En 2006, plus de 360 pèlerins avaient péri dans une bousculade. Et
en 1990, 1 426 personnes sont mortes asphyxiées et piétinées.
Pour éviter
de nouveaux mouvements de foules funestes, l’Arabie saoudite a renforcé ses
mesures de sécurité. Les pèlerins seront ainsi équipés d’un bracelet
électronique, qui contiendra notamment leurs données médicales, la date
d’entrée dans le royaume ou encore le numéro du passeport. Huit cents caméras
supplémentaires ont également été installées pour surveiller les personnes présentes autour de la Grande Mosquée.
Pour tenter
d’éviter de nouvelles bousculades, les horaires du rituel de la lapidation de
Satan ont été modifiés et ont été réduits de 12 heures. Le site de
lapidation a également été aménagé avec la mise en place de ponts pour fluidifier la circulation.
- Le pèlerinage à La Mecque, un des cinq piliers de l’islam
Le hadj se tient une fois par an au début du mois
lunaire musulman dhou al-hajja, à la veille de la fête du sacrifice. C’est l’un
des cinq piliers de l’islam que tout fidèle est censé accomplir au moins une
fois dans sa vie s’il en a les moyens. Et il comporte plusieurs étapes
codifiées :
- Ihram : pour le fidèle, le pèlerinage commence par la proclamation de son intention d’effectuer ce rite spirituel. Quand il arrive dans un périmètre fixé autour de La Mecque, il doit être purifié et ne doit porter que des pièces de tissu blanc. Les croyants, durant cette période, ne doivent pas se parfumer, ni se couper les cheveux ou les ongles. Ils doivent également s’abstenir de toute querelle et de toute relation sexuelle.

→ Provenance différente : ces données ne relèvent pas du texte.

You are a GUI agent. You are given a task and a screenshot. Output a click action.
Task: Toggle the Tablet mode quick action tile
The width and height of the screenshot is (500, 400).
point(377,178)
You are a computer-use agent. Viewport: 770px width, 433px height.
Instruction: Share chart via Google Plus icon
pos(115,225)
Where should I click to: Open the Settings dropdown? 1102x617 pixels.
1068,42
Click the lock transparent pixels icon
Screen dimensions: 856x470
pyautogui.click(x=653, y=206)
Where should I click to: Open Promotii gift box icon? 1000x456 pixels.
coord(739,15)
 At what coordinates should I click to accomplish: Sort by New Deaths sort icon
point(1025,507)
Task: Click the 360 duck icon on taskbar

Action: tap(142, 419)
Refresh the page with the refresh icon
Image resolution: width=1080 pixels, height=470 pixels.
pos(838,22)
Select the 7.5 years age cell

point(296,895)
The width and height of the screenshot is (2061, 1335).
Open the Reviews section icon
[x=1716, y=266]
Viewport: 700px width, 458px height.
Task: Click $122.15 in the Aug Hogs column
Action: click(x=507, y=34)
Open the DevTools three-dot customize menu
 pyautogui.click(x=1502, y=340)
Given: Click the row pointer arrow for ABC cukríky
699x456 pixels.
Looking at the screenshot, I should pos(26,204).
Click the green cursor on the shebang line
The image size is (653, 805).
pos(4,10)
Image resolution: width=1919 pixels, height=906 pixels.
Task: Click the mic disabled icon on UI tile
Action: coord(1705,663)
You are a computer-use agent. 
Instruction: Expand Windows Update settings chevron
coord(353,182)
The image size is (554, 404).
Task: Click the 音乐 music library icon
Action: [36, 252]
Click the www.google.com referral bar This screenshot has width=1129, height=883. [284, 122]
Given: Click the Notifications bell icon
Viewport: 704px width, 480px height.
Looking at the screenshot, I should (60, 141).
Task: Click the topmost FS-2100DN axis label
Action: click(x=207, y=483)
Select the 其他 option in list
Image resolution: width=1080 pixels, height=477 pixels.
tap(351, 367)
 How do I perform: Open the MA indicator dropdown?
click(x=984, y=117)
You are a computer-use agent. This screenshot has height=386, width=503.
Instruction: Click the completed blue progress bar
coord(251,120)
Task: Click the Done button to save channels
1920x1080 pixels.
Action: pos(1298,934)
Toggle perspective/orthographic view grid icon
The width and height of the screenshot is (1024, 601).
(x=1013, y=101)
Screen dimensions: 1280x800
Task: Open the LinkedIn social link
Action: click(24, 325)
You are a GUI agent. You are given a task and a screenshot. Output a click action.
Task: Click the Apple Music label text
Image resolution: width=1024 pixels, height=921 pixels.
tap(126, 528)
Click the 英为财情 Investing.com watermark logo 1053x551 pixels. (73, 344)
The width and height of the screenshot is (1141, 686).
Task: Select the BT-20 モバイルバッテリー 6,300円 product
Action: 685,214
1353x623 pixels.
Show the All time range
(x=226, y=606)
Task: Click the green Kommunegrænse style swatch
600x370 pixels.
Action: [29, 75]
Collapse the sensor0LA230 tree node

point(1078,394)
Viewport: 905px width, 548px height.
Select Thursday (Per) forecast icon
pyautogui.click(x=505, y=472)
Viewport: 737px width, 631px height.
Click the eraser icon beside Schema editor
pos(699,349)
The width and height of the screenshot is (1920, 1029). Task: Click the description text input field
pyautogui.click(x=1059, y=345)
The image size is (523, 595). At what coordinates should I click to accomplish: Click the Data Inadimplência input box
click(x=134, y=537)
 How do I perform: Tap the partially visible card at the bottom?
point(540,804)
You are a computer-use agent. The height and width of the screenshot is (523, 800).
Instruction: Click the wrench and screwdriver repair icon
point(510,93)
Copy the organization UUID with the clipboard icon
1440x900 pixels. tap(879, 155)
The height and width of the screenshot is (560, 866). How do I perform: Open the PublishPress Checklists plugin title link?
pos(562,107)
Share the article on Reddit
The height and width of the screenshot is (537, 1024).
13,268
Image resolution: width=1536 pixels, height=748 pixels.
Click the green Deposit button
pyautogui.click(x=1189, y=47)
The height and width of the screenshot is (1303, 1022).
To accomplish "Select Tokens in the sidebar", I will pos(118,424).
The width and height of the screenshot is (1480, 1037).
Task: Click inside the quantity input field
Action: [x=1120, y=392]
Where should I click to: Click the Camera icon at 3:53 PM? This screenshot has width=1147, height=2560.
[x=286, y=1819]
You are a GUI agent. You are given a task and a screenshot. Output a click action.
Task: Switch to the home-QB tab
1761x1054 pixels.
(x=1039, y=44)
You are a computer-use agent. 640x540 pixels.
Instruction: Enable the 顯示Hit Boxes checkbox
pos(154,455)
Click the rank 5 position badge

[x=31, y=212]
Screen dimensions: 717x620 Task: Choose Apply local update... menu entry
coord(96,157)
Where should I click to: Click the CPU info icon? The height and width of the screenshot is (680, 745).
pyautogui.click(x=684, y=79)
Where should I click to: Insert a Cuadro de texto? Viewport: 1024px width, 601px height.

- Tawaf : à son arrivée à La Mecque, le pèlerin fait sept fois le tour de la Kaaba, autour de laquelle a été construite la Grande Mosquée. S’il le peut, il touche et embrasse la pierre noire incrustée dans l’un des coins de la Kaaba.
- Sa’i : le fidèle doit ensuite faire à sept reprises le chemin entre Safa et Marwa, distants de 400 mètres et proches de la Grande Mosquée, sur les pas de Hajar, épouse du prophète Abraham. Selon la tradition, elle avait couru entre ces deux lieux pour chercher de l’eau à son fils, le prophète Ismaïl.
A la tombée de la nuit, les pèlerins se rendent sur la
plaine de Mouzdalifa pour se préparer
le lendemain à l’Aïd al-Adha, qui consiste à immoler
une bête en mémoire d’Abraham. Les fidèles se consacrent ensuite à la
lapidation des stèles représentant Satan, à Mina. Et le pèlerinage se termine
par de nouvelles circonvolutions autour de la Kaaba.